▸ Problem requirements: Please write out all the entries exactly, without the pictures.

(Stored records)
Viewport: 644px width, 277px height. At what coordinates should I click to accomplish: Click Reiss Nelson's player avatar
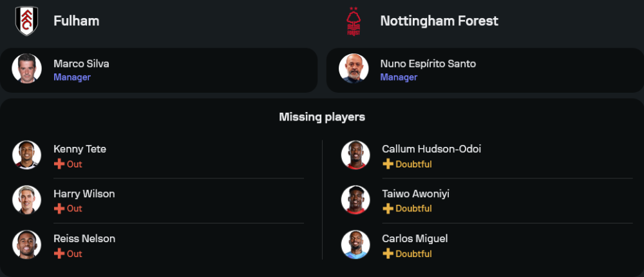click(27, 245)
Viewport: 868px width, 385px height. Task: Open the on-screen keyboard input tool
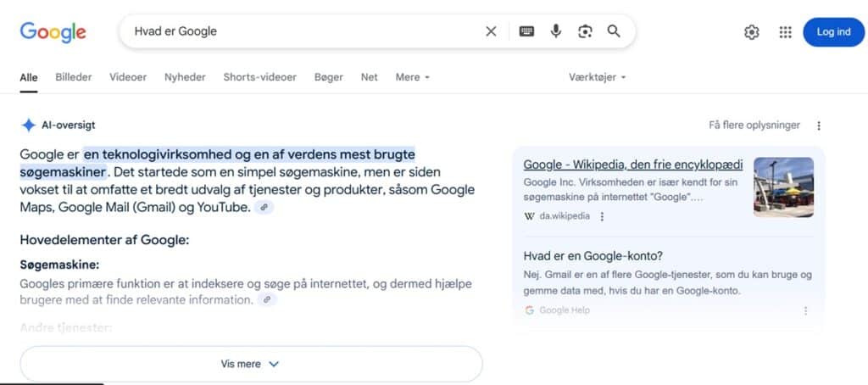(526, 31)
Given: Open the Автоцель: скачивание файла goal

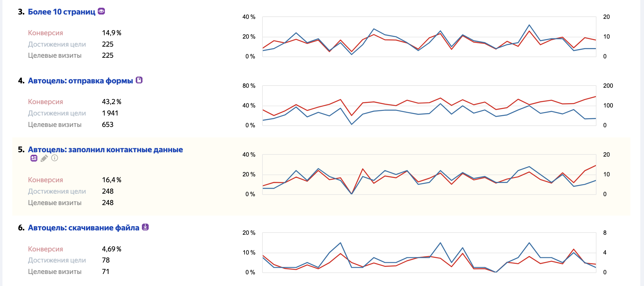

▸ Output of the exercise:
Viewport: 644px width, 277px height. At what coordinates should I click to accomplish: Click Reiss Nelson's player avatar
click(27, 245)
Viewport: 868px width, 385px height. Task: Open the on-screen keyboard input tool
(526, 31)
Given: Open the Автоцель: скачивание файла goal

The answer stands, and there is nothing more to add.